Exercise objective
Should an entry contain an image, omit it and repeat the rest exactly.

==========

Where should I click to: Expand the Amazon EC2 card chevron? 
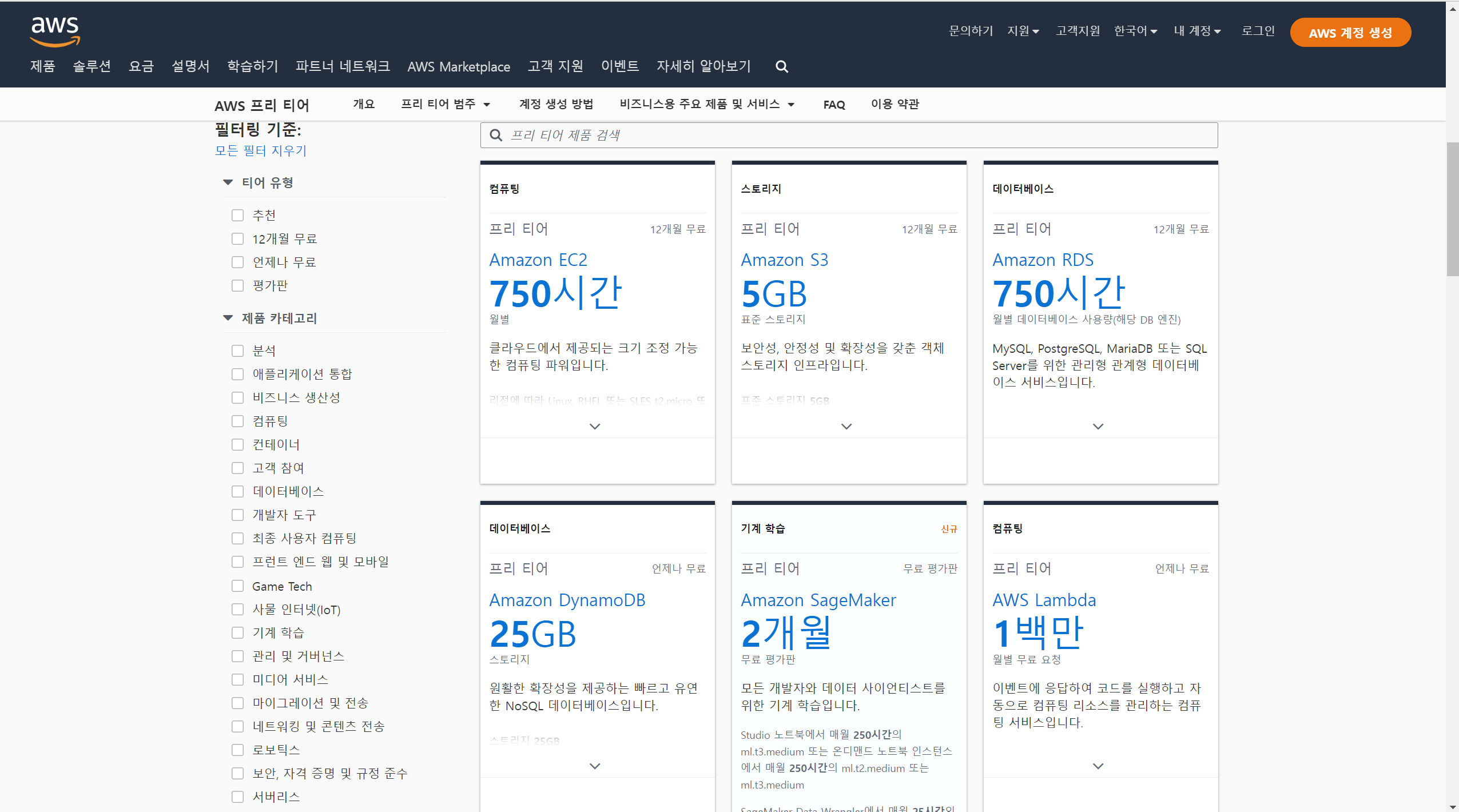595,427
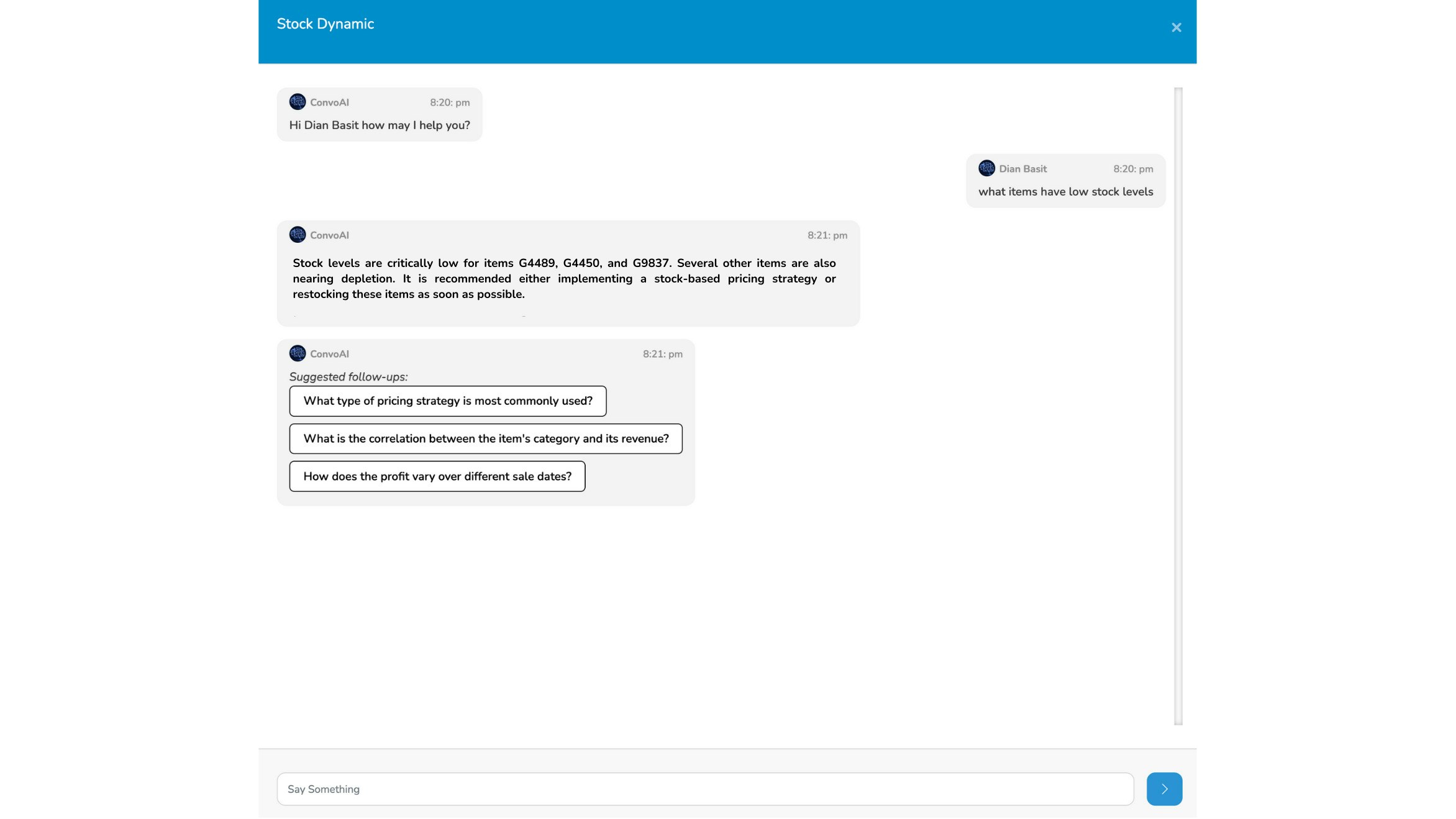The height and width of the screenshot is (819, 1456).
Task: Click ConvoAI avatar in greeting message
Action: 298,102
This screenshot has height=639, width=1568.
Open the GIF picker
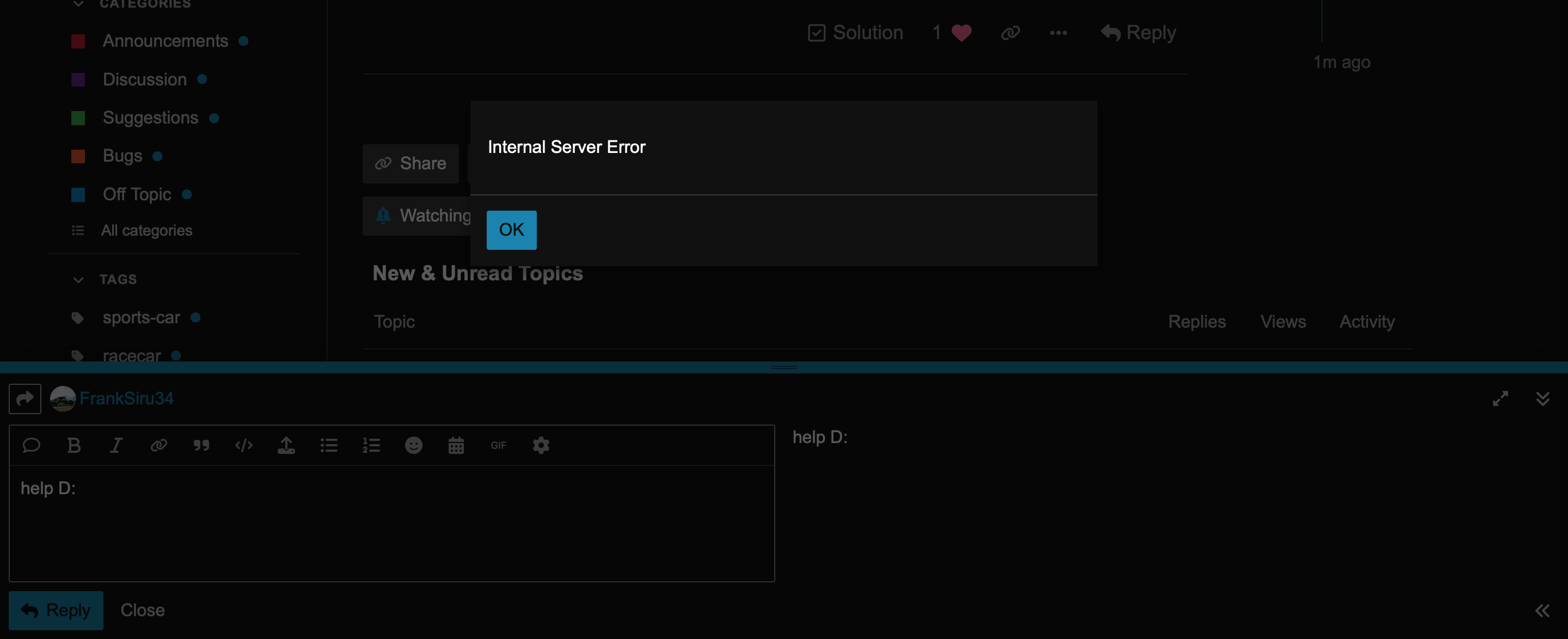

==========

Exercise response
Where should I click to: Expand the Amazon EC2 card chevron? 
595,427
The height and width of the screenshot is (819, 1456).
Task: Click ConvoAI avatar in greeting message
Action: 298,102
This screenshot has height=639, width=1568.
Open the GIF picker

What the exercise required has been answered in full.